GOAL OF THE EXERCISE:
Look through the records, and whenever a line includes the word "computer", copy it.

MATERIAL PROVIDED:

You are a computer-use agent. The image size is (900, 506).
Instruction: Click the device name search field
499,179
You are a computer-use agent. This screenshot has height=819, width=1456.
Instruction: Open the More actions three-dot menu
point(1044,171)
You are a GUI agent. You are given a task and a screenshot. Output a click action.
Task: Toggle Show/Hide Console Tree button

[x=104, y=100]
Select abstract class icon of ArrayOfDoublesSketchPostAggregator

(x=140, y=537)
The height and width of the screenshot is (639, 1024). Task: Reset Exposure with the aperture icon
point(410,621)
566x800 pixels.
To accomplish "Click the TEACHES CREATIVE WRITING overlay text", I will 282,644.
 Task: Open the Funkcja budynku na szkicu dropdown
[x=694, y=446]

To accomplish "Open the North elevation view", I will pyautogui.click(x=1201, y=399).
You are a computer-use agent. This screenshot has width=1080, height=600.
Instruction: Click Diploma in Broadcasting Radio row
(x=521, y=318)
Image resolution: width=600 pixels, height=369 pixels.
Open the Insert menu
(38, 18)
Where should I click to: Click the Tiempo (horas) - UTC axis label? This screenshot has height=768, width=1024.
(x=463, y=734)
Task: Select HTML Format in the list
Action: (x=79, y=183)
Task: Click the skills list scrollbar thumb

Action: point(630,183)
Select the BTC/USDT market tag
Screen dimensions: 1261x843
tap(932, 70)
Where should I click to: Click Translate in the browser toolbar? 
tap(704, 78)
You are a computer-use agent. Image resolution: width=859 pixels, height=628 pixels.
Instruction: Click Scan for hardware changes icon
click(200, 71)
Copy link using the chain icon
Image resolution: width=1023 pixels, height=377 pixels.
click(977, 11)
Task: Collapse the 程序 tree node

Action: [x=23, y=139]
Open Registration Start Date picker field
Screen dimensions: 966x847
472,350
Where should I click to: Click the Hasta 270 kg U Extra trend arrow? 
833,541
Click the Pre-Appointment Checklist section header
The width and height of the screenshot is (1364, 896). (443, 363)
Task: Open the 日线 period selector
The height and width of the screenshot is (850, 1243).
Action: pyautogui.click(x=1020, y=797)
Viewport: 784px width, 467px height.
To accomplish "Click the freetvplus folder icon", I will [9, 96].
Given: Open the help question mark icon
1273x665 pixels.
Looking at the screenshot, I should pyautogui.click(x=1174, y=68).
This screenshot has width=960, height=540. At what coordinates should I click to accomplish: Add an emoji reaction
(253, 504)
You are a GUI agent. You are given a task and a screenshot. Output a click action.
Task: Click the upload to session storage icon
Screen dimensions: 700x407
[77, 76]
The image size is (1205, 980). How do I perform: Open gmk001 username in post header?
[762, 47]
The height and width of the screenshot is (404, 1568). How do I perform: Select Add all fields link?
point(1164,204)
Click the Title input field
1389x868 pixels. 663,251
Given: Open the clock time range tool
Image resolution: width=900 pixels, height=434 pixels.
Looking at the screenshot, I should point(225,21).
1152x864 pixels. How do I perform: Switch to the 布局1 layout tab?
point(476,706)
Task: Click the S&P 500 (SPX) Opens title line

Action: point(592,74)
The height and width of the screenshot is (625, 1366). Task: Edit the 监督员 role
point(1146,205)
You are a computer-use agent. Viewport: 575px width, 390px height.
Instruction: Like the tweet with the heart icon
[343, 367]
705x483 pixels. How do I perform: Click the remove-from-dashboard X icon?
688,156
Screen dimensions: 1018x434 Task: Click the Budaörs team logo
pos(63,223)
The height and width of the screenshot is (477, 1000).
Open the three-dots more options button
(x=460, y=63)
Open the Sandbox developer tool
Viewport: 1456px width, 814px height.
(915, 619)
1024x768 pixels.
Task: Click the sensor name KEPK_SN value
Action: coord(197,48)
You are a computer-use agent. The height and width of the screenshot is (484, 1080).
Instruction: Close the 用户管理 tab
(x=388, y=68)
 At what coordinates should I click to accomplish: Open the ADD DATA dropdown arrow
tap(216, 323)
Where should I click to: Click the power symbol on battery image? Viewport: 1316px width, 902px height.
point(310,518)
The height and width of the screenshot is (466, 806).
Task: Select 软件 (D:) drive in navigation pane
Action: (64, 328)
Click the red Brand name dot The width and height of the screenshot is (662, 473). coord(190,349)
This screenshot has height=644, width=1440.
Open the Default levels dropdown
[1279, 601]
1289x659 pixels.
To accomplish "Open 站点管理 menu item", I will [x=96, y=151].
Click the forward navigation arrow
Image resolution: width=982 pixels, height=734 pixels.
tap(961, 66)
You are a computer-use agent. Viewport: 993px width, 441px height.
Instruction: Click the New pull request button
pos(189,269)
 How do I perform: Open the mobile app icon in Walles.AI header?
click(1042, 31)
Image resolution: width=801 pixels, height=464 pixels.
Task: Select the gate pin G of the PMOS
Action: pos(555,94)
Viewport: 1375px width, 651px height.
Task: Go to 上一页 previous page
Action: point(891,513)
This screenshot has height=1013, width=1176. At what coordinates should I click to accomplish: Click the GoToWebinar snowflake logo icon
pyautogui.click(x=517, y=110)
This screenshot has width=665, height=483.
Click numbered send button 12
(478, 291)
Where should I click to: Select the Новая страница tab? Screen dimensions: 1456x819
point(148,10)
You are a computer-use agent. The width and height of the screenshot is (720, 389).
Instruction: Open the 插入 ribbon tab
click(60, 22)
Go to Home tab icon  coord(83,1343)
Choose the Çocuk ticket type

TASK ANSWER:
You are a computer-use agent. The image size is (900, 506).
You are a computer-use agent. This screenshot has height=819, width=1456.
You are a computer-use agent. This screenshot has width=1080, height=600.
You are a computer-use agent. Image resolution: width=859 pixels, height=628 pixels.
You are a computer-use agent. Viewport: 575px width, 390px height.
You are a computer-use agent. The height and width of the screenshot is (484, 1080).
You are a computer-use agent. Viewport: 993px width, 441px height.
You are a computer-use agent. The width and height of the screenshot is (720, 389).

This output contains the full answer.